Natural Continuity

In “Continuities”, Whitman seems to be challenging what is vs. what we perceive. Whitman suggests that people are often taken from the truth when evaluating the superficial. The phrase “what you see is what you get” comes to mind when considering this poem; Whitman, however disagrees with this as we see in the line “Appearance must not foil, nor shifted sphere confuse thy brain.” Whitman urges his readers not to be confused by appearances or changing physical spheres because “nothing is ever really lost, or can be lost.” He attributes this to identity, force, visible things, objects; he suggests that because these things can never be lost, they just shift in physical sphere. The spirit of these things are always as they were.

Whitman suggests that the natural world moves through these spheres and appearances through a mode of natural continuity. “Time and space are ample”, meaning that there always is and always will be enough time and space for movement and growth within the natural world. The natural world merely follows a continuity of cycle, as Whitman describes various forms of natural continuity referring to the cycle of the seasons, the rising and setting of the sun, etc. Whitman realizes that these physical spheres will change: “The aging body ” and as a result, we will respond with a “dimming eye”. But he encourages us not to be concerned with the changing physical spheres; the body is merely responsive to natural continuity. The body follows the natural cycle of the world, and thus it is natural for us to age. The consequences of age are necessary for this continuity; just as the world around us loses its leaves in the winter, we figuratively lose our leaves.

If Whitman is following this theory of natural continuity, it seems that he attributes a sort of reincarnation to the human spirit. Though we age and our physical spheres change, things will always be as they were because time and Nature are continuous. Just as Nature is reborn in the Spring, so are we.

2 Responses to Natural Continuity

  1. Emma Stein February 24, 2016 at 6:04 pm #

    I really enjoyed the comparison between the physical and the spiritual when exploring “Continuity”. I agree with the idea that things do “shift” in the physical sphere but that the spiritual aspect of it will always remain. I love that in your analysis you say people should not be “concerned” by growing older because it is just part of the natural cycle. I know that many of us, as seniors, may fear our future; however all of this is “necessary for our continuity”. Even though things can shift or change in a seemingly negative way, it is necessary for overall growth. For example, trees losing their leaves in the winter leads to them blooming in the spring. Like you say, just as nature is reborn in spring, we are constantly being “reborn” through the changes and shifts we experience in our lifetime.

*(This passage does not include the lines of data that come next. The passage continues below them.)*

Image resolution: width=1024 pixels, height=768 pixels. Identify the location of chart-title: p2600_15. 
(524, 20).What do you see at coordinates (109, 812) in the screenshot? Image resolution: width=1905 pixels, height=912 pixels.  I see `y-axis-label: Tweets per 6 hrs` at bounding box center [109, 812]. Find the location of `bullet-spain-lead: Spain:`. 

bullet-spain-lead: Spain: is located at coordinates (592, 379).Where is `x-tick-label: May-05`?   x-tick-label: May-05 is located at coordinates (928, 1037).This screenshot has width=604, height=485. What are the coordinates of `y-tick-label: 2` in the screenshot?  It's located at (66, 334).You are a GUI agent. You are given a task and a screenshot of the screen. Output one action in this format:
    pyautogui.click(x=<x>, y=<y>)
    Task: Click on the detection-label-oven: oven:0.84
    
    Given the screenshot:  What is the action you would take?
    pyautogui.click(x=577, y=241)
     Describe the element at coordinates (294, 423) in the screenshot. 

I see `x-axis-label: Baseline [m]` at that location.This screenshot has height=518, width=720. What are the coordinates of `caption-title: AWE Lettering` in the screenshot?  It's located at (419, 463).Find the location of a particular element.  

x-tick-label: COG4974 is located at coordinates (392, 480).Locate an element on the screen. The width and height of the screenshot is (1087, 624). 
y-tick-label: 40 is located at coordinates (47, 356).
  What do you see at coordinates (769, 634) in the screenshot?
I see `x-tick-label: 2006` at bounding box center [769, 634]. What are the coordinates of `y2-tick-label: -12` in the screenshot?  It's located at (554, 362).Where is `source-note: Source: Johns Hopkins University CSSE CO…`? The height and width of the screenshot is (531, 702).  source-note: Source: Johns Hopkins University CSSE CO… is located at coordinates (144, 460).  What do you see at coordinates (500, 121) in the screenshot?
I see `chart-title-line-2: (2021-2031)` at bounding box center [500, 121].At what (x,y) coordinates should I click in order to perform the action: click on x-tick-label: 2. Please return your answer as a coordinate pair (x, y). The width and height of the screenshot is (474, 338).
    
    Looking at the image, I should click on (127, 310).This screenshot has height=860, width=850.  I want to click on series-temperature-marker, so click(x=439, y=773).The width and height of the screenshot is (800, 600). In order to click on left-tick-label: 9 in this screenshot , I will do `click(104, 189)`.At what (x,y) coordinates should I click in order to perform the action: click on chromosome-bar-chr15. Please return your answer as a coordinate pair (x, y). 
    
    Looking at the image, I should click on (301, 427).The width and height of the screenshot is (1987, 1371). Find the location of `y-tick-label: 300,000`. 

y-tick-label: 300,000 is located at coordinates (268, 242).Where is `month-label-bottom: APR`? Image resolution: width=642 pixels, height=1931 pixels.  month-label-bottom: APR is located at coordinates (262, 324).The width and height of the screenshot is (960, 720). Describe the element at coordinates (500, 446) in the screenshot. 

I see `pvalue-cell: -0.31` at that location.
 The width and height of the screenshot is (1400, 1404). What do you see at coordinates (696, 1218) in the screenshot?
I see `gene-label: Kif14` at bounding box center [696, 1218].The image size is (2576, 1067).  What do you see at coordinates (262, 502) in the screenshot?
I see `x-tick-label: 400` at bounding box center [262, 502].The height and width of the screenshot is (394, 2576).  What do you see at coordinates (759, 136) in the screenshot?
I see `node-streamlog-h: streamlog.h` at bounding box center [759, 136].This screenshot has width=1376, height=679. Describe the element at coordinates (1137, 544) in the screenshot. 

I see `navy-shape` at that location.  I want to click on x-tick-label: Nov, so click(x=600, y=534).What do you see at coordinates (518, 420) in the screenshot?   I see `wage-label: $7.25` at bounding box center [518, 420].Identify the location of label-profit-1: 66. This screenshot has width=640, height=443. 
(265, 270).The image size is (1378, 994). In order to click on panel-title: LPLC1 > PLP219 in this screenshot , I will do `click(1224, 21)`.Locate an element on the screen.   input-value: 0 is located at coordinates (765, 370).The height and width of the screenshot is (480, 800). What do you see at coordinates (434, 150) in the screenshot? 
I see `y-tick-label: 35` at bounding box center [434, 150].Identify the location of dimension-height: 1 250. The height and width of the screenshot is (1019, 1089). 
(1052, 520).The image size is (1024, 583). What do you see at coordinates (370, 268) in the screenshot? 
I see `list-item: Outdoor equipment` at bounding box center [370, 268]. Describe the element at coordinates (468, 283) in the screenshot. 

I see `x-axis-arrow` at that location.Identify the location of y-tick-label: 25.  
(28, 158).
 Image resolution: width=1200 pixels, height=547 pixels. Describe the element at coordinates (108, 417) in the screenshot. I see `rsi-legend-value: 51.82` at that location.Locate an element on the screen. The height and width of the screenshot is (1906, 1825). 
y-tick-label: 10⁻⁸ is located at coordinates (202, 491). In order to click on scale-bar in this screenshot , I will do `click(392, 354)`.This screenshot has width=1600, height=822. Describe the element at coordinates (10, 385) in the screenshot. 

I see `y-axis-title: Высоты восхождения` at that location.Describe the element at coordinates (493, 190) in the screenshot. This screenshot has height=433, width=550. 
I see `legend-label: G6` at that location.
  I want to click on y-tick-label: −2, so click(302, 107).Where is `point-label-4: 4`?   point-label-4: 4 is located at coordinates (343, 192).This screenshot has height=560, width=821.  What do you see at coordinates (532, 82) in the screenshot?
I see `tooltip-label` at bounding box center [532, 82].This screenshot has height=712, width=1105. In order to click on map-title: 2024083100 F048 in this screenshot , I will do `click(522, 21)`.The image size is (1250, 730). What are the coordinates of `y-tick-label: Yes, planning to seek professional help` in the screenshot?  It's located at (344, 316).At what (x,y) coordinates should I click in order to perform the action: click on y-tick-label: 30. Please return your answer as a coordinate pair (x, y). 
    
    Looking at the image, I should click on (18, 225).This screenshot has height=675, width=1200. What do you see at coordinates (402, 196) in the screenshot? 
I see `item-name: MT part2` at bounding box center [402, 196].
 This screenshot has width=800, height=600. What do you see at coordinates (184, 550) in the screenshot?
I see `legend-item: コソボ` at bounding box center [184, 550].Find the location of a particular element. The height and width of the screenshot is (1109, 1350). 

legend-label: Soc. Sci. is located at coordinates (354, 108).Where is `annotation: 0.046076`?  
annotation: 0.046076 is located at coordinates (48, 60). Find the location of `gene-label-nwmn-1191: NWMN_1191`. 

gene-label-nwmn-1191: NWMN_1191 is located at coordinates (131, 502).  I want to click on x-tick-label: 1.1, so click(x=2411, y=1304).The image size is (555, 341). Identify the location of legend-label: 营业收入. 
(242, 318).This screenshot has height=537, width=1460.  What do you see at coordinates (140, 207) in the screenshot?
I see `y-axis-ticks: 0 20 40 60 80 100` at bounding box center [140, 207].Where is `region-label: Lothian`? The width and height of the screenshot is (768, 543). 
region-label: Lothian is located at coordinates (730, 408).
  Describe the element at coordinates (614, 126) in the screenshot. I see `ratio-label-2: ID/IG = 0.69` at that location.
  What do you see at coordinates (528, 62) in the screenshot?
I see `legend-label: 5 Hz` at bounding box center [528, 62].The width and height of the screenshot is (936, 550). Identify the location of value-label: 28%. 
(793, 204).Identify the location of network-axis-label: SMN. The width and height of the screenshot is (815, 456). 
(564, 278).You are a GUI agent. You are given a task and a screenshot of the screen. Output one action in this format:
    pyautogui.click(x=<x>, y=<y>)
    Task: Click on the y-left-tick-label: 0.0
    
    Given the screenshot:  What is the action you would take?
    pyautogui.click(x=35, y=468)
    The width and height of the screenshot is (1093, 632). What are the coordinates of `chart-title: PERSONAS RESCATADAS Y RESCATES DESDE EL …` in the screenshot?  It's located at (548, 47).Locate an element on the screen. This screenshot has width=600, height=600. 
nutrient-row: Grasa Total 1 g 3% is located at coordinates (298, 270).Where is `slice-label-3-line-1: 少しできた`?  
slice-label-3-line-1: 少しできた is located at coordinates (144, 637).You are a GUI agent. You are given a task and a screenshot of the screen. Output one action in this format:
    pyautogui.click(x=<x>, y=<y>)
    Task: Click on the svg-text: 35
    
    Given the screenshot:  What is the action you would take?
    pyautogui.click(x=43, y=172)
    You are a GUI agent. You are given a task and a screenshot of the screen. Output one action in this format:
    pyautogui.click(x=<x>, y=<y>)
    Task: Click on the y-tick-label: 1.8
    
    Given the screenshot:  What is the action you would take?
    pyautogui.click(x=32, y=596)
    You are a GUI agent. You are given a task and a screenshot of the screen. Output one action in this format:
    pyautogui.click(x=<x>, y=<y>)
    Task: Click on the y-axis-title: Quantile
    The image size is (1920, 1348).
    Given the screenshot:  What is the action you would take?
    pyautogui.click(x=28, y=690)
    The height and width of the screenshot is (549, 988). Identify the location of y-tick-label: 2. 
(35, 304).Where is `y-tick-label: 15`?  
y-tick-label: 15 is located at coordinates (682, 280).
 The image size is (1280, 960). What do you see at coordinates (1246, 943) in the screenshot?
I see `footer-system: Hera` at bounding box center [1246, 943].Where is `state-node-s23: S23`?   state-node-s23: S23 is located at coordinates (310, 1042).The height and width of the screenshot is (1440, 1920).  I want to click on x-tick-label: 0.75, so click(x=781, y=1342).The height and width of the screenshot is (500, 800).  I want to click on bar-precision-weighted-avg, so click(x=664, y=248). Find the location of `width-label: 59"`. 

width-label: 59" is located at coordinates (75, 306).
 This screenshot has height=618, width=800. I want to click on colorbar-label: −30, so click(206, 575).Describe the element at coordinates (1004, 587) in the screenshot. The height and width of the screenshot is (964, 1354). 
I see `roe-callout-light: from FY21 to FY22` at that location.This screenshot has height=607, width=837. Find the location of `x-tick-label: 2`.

  2. Prof VZ March 12, 2016 at 4:03 pm #

    Whitman, from the beginning, was deeply invested in this idea of fundamental continuity and connection. It seems most difficult to realize in poems like Crossing Brooklyn Ferry, where he is relying on the continuity of human experience across time and space. I feel that the natural metaphor–especially in poems like “This Compost” serves as a stronger symbol for this message. Great post!